- _Your instructions_
Copy the entries below word for word, starting with the line that contains "Click the Chelsea" and going on through the line that contains "The image size is (584, 376).". Include both of those lines.

============================================================

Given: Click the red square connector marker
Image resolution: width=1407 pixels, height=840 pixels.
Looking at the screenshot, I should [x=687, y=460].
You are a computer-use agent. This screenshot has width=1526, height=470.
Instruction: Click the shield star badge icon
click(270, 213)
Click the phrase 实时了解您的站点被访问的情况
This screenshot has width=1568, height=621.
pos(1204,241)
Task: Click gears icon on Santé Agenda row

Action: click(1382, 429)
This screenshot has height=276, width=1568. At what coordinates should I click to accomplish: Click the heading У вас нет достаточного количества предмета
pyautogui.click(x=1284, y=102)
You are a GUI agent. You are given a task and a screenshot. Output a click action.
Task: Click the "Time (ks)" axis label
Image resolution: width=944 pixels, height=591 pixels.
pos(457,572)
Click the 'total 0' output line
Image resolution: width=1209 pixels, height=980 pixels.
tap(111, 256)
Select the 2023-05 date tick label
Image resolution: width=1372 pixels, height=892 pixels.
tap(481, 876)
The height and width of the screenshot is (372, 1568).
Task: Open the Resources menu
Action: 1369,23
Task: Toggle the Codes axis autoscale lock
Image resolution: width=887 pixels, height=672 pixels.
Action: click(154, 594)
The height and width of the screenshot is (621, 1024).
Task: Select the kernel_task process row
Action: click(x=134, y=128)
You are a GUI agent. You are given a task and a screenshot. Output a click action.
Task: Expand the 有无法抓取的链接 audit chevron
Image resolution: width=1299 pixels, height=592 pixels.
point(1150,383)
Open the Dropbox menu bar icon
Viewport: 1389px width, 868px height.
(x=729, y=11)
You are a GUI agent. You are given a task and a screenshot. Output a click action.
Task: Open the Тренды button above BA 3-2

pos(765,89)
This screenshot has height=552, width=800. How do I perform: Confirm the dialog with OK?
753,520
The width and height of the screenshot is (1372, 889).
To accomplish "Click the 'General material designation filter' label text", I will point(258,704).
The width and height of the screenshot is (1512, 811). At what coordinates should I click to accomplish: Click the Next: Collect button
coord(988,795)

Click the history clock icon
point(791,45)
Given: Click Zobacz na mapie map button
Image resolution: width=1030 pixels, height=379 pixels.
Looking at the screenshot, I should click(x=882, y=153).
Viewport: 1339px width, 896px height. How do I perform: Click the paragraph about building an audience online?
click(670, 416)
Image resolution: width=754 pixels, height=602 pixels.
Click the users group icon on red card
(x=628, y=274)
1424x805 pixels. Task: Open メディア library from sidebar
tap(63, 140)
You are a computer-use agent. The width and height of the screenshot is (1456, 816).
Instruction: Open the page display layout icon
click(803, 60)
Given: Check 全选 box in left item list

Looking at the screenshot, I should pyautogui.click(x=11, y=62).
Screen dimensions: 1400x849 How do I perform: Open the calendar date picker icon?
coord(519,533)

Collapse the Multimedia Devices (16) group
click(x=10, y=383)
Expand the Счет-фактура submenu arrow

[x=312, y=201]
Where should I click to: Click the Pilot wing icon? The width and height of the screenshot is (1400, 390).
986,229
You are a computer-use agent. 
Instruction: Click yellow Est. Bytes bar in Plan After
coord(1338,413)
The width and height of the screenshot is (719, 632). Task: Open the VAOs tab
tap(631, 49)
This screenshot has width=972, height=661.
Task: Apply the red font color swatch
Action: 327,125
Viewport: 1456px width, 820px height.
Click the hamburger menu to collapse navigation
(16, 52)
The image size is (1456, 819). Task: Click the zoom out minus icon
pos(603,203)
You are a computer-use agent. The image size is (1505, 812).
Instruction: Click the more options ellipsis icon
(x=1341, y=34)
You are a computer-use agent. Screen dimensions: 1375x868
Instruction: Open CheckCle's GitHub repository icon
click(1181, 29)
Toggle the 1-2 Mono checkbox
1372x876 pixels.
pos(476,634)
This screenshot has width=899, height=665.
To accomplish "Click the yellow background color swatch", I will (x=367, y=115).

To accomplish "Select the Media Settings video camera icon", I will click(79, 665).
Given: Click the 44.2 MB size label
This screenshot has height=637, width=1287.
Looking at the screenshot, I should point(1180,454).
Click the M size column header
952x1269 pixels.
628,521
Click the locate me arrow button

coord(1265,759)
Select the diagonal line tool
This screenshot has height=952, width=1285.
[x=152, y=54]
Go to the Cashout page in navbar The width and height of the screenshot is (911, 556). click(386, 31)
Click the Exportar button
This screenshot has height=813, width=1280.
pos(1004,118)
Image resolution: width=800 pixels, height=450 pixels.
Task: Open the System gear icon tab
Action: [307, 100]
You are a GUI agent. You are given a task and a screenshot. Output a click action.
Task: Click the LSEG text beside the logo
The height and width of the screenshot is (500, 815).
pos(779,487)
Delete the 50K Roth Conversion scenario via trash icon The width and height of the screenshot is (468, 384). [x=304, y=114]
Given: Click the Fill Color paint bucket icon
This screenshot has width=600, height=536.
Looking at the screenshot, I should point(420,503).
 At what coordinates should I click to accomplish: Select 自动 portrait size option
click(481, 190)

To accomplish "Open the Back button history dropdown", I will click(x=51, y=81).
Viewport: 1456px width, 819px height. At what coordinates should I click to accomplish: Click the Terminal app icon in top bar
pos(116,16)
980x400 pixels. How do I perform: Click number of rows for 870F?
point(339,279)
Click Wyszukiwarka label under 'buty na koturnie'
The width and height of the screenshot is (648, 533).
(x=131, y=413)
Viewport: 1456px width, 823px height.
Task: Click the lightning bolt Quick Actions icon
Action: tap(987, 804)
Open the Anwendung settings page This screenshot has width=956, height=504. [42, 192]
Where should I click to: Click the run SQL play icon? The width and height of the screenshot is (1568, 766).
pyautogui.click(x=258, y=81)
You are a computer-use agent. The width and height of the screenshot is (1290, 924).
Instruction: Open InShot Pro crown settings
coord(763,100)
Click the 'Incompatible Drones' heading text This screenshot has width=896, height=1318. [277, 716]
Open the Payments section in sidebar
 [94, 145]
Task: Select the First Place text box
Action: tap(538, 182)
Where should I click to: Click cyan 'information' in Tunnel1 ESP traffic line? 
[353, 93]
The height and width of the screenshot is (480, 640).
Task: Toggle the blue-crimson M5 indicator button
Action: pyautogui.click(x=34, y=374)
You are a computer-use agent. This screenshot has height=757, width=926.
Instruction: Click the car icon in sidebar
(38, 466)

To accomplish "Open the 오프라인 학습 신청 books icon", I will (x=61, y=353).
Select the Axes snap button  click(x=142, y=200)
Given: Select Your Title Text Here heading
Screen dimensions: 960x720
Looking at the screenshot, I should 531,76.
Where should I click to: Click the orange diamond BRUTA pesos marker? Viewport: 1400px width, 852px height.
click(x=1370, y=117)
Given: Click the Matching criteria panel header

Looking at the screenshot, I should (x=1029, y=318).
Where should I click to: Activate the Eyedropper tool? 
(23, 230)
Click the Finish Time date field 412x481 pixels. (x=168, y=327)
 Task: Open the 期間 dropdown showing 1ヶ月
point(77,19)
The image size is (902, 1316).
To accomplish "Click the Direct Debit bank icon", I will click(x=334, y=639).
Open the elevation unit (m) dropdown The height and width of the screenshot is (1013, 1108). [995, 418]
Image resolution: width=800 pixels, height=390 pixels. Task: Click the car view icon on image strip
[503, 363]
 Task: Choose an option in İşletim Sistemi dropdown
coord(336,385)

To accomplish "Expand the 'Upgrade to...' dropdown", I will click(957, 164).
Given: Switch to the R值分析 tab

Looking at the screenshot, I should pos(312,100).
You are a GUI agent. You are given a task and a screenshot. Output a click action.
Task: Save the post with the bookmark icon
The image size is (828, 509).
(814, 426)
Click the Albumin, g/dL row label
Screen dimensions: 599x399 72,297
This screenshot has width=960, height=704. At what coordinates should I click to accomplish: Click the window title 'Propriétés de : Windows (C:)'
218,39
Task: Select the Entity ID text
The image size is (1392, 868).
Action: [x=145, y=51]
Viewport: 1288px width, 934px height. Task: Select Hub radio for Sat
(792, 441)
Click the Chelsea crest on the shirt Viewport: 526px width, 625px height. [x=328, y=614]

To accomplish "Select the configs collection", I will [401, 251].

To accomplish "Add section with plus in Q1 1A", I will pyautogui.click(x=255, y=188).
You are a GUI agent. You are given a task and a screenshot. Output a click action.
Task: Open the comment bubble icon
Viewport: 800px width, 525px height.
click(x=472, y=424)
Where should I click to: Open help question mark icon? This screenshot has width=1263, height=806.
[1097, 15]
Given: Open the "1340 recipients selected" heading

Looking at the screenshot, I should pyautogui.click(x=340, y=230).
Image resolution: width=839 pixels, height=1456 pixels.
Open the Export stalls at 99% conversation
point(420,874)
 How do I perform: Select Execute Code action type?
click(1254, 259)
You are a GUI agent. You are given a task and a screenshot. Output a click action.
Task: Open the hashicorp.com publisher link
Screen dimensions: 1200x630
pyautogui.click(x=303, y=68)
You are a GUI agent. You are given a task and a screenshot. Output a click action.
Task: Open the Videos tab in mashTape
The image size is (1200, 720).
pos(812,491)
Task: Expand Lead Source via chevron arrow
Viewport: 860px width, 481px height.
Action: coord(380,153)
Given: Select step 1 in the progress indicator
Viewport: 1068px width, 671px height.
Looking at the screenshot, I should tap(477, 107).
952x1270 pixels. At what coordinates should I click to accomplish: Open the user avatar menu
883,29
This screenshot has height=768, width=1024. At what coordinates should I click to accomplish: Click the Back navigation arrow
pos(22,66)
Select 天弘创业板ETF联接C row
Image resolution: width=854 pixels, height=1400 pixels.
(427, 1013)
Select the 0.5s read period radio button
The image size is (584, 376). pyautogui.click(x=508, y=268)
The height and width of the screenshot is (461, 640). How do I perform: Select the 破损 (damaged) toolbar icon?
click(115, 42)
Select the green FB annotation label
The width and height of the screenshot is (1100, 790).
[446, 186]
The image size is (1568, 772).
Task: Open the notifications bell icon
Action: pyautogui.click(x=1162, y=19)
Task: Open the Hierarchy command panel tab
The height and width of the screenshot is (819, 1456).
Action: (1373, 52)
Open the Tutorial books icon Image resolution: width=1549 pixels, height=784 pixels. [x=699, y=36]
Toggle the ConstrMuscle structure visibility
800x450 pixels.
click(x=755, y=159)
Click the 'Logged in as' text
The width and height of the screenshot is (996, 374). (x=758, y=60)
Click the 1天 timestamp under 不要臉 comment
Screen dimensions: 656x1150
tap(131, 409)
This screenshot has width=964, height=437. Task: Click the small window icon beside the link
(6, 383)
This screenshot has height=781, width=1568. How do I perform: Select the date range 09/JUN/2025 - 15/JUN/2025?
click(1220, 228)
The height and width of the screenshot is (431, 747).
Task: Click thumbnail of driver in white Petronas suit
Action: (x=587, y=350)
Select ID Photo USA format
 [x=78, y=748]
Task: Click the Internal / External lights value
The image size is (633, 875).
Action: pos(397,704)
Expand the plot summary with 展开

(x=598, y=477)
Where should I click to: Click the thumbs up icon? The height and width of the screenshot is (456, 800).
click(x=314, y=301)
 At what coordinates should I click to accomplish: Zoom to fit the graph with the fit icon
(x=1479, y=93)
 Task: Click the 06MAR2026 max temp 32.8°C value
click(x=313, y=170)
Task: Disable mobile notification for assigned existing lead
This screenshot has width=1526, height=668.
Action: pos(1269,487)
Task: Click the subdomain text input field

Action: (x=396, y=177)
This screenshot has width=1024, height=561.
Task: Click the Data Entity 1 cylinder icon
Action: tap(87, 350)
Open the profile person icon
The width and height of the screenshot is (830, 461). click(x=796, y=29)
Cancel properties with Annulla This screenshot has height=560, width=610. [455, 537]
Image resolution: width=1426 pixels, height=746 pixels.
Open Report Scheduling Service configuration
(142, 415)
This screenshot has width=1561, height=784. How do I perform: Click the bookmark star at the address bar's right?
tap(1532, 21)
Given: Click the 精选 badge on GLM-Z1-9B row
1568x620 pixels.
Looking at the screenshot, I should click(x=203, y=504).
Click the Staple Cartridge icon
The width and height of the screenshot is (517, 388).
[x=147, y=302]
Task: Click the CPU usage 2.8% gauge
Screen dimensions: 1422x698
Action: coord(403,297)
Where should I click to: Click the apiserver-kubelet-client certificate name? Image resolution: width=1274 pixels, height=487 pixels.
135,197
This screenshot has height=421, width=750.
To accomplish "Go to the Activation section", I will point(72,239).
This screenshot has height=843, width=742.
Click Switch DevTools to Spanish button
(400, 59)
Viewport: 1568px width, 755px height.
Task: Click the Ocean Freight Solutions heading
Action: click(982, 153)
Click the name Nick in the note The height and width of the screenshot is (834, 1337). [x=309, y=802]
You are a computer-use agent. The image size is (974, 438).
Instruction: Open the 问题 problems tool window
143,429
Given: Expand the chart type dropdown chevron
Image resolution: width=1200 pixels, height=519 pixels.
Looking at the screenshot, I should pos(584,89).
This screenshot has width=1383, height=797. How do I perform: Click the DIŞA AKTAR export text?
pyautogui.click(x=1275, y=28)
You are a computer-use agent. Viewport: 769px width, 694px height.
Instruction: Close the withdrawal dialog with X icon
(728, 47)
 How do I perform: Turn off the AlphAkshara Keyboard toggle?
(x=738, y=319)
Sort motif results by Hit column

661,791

============================================================

- _Task output_
Click the Chelsea crest on the shirt Viewport: 526px width, 625px height. [x=328, y=614]

To accomplish "Select the configs collection", I will [401, 251].

To accomplish "Add section with plus in Q1 1A", I will pyautogui.click(x=255, y=188).
You are a GUI agent. You are given a task and a screenshot. Output a click action.
Task: Open the comment bubble icon
Viewport: 800px width, 525px height.
click(x=472, y=424)
Where should I click to: Open help question mark icon? This screenshot has width=1263, height=806.
[1097, 15]
Given: Open the "1340 recipients selected" heading

Looking at the screenshot, I should pyautogui.click(x=340, y=230).
Image resolution: width=839 pixels, height=1456 pixels.
Open the Export stalls at 99% conversation
point(420,874)
 How do I perform: Select Execute Code action type?
click(1254, 259)
You are a GUI agent. You are given a task and a screenshot. Output a click action.
Task: Open the hashicorp.com publisher link
Screen dimensions: 1200x630
pyautogui.click(x=303, y=68)
You are a GUI agent. You are given a task and a screenshot. Output a click action.
Task: Open the Videos tab in mashTape
The image size is (1200, 720).
pos(812,491)
Task: Expand Lead Source via chevron arrow
Viewport: 860px width, 481px height.
Action: coord(380,153)
Given: Select step 1 in the progress indicator
Viewport: 1068px width, 671px height.
Looking at the screenshot, I should tap(477, 107).
952x1270 pixels. At what coordinates should I click to accomplish: Open the user avatar menu
883,29
This screenshot has height=768, width=1024. At what coordinates should I click to accomplish: Click the Back navigation arrow
pos(22,66)
Select 天弘创业板ETF联接C row
Image resolution: width=854 pixels, height=1400 pixels.
(427, 1013)
Select the 0.5s read period radio button
The image size is (584, 376). pyautogui.click(x=508, y=268)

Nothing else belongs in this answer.